● **Exercise requirements**
Render the lines between the line holding "Describe the element" and the line holding "I want to click", inclusive, as a numbered list, leaving out blank lines and the pictures.

● **Extracted data**
/---

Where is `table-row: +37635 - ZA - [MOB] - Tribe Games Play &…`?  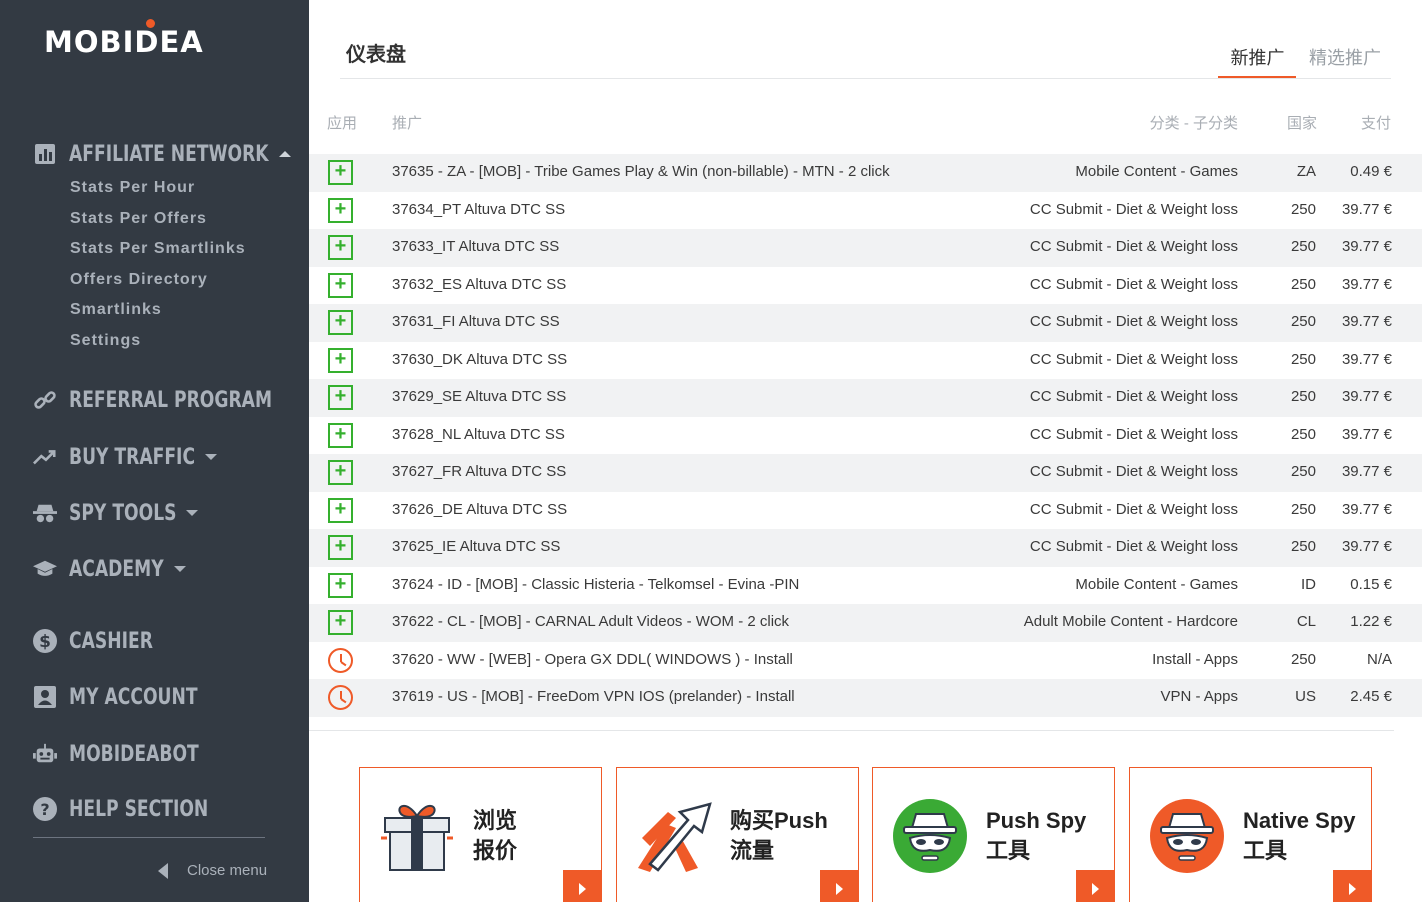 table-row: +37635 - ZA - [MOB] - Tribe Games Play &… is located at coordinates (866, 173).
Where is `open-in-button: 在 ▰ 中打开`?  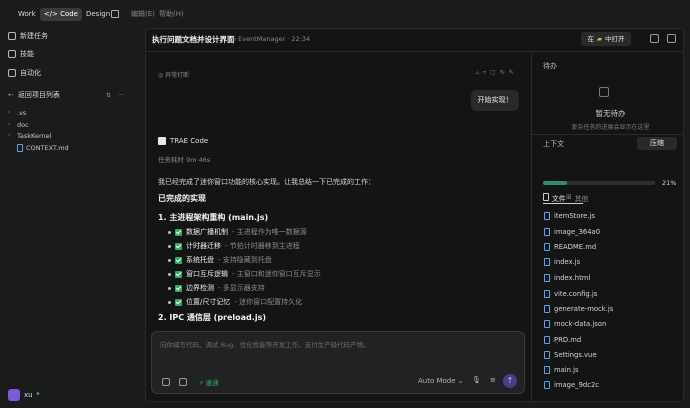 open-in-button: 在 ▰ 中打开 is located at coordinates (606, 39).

\---
/---

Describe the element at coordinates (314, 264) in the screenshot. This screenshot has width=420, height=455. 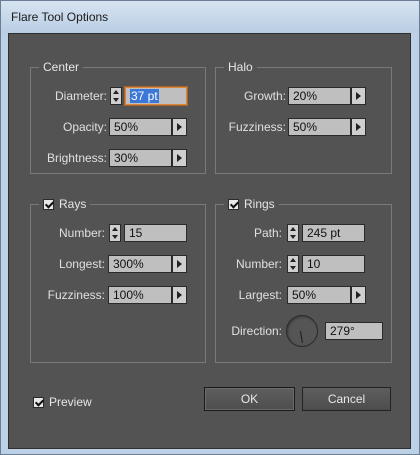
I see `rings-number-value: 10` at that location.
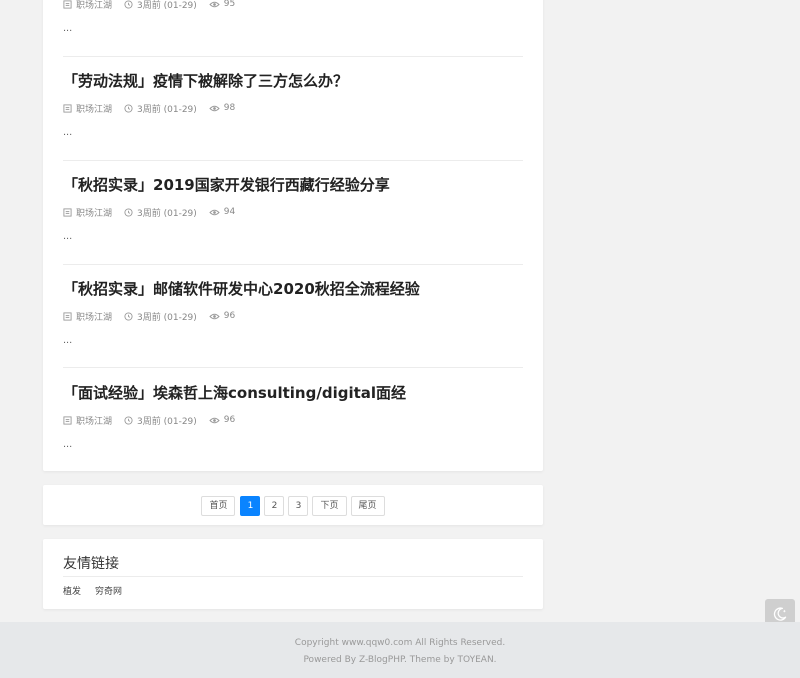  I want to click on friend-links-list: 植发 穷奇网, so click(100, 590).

\---

● **Response area**
1. Describe the element at coordinates (314, 264) in the screenshot. This screenshot has width=420, height=455. 
2. I see `rings-number-value: 10` at that location.
3.   I want to click on friend-links-list: 植发 穷奇网, so click(100, 590).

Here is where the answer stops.